# Obedience video



## Zahnburg (Nov 13, 2009)




----------



## Lynn_P (Mar 17, 2004)

Awesome performance Art!!!!


----------



## GSDBESTK9 (Mar 26, 2002)

Doesn't get any better!


----------



## Jax08 (Feb 13, 2009)

Very nice.


----------



## Zahnburg (Nov 13, 2009)

Thanks for the kind comments.


----------



## elisabeth_00117 (May 17, 2009)

Amazing!

I enjoyed the video very much!


----------



## Mrs.K (Jul 14, 2009)

cant watch it because it has music from UMG


----------



## Jason L (Mar 20, 2009)

Very very nice, Art!


----------



## Zahnburg (Nov 13, 2009)

I am sorry Mrs.K, I did not realize that. I went back and looked at "Youtube" and it does say that the video can not be viewed in Germany because UMG owns the music. 
Would you happen to know where I could find a list of what songs/artists fall under UMG for future reference?


----------



## Heidifarm (Sep 20, 2006)

Very nice performance!

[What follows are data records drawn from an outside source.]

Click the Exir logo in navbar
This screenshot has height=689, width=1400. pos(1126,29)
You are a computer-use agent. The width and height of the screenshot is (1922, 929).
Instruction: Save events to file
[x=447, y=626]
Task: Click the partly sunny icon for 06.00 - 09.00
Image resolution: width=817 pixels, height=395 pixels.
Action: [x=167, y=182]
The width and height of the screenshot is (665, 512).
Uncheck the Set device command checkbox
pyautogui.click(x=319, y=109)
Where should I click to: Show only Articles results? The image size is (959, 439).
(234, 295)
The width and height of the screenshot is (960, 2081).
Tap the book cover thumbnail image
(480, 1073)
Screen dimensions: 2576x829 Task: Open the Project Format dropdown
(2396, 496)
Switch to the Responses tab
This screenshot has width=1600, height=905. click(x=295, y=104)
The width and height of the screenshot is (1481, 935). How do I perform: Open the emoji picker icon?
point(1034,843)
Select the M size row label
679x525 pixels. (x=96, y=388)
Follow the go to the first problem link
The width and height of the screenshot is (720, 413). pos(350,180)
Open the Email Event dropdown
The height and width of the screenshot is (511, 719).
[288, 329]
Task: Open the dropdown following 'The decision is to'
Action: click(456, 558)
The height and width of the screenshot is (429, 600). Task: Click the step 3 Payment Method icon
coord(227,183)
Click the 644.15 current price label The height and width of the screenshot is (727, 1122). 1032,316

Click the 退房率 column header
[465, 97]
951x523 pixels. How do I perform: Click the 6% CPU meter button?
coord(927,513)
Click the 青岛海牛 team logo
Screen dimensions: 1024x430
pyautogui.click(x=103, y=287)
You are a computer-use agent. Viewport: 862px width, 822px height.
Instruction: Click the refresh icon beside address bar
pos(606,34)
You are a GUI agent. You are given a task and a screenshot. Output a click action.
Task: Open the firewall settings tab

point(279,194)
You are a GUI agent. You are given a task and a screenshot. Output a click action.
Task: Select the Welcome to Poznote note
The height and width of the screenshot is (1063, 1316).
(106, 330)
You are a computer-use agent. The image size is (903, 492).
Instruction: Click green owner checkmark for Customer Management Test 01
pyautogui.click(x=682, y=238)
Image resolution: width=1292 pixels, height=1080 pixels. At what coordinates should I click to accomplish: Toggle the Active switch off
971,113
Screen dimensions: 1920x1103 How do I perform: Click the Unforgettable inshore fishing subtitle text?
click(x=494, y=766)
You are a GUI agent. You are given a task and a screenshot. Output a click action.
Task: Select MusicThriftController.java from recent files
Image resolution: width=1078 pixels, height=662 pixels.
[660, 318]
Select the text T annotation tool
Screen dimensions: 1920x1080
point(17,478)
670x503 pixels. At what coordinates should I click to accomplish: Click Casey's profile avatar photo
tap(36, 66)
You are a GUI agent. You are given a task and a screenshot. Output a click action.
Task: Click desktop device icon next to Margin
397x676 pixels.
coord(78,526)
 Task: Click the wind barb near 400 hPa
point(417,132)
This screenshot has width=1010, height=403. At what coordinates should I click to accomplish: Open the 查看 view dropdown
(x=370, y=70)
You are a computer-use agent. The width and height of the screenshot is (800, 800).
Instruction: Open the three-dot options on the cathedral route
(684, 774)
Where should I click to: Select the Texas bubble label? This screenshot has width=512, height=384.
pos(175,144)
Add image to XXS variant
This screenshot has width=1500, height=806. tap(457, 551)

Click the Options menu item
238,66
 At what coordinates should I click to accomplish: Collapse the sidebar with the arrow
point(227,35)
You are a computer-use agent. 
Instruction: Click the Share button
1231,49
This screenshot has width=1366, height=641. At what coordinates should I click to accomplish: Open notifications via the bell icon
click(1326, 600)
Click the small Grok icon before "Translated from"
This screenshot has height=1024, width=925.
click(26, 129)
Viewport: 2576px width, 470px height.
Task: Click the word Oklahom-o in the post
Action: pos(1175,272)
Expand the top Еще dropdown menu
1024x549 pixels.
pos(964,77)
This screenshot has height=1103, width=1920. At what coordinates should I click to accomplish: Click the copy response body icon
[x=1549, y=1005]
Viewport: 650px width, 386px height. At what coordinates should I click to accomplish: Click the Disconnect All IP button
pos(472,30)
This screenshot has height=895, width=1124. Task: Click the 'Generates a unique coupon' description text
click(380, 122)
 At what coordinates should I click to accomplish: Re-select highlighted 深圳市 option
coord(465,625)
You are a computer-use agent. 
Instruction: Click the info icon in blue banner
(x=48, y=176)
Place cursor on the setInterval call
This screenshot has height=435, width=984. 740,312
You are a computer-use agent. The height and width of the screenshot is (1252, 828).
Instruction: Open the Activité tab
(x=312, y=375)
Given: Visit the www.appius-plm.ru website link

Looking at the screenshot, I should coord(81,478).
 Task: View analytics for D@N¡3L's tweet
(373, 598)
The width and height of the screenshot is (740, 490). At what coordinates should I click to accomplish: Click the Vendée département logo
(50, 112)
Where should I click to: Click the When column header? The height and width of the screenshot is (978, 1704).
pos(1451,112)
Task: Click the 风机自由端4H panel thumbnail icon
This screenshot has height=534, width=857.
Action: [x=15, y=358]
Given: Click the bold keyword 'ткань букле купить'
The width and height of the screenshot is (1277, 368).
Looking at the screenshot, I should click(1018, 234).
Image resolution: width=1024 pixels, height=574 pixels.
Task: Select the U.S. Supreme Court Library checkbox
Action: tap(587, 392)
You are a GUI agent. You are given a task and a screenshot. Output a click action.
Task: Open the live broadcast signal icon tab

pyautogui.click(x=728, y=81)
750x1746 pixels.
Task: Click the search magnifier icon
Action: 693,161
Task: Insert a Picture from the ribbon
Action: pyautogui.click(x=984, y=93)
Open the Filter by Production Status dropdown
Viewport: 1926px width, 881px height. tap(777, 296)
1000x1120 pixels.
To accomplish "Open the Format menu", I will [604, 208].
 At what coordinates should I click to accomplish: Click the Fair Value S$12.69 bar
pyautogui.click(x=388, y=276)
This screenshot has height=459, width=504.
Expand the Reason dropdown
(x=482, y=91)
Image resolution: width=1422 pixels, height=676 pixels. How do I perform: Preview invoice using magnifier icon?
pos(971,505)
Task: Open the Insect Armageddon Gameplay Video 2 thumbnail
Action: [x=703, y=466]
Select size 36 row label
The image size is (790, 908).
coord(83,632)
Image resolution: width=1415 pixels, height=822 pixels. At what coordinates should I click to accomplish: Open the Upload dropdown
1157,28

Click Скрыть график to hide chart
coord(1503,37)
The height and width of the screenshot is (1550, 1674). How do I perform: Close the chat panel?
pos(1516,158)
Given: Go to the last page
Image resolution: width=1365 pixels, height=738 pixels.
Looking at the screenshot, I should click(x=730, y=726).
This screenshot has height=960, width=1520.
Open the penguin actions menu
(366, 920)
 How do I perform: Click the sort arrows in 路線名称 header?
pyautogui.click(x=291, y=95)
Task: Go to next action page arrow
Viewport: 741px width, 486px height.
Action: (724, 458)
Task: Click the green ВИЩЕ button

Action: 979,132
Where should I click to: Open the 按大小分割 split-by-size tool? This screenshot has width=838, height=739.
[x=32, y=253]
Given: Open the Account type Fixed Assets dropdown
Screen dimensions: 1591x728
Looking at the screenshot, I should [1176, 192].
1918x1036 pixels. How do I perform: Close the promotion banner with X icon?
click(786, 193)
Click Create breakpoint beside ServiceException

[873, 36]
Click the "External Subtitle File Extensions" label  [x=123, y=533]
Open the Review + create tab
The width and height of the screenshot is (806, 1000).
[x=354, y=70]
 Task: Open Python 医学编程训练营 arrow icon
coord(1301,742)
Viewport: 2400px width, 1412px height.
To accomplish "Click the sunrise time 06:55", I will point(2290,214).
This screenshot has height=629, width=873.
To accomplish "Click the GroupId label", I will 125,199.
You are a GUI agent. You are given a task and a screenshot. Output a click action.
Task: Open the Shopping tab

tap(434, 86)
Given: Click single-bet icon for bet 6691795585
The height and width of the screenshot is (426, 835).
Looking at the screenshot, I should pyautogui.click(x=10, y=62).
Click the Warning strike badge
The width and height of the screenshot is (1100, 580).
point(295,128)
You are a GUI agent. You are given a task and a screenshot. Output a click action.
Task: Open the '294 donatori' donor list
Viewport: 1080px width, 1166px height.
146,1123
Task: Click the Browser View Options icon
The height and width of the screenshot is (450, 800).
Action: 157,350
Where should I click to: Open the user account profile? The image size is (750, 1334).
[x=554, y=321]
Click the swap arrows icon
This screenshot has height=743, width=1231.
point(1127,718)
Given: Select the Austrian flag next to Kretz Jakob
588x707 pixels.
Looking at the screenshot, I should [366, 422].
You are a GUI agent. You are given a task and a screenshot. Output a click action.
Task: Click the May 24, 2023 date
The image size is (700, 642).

I was there that day and I know how hot it was!!


----------



## Zahnburg (Nov 13, 2009)

It was 90+ degrees after being signifigantly cooler the preceding week, hence the reason I was constantly wiping my brow. Wish I would have known you were there, I would have introduced myself.


----------



## onyx'girl (May 18, 2007)

You looked great in protection and OB! I saw a few videos of protection and there was heavy rain in many of the exercises.
It seems a trial isn't complete without a downpour or extreme temperatures. The Mid-East had the same thing, high humid temps for the first day, then rain on the 2nd. Day three was gorgeous, but that was mostly for the bitches in heat!


----------



## Hundguy (Apr 30, 2003)

Art a 93 is good, no video of the critique? Regionals, I would have ding'd you more than that. But that's cause you know how nice a guy I am... :toasting:


----------



## KZoppa (Aug 14, 2010)

i can only hope i can get Shasta to that point!!! Shelby is hopeless and Riley isnt far behind her. awesome stuff!


----------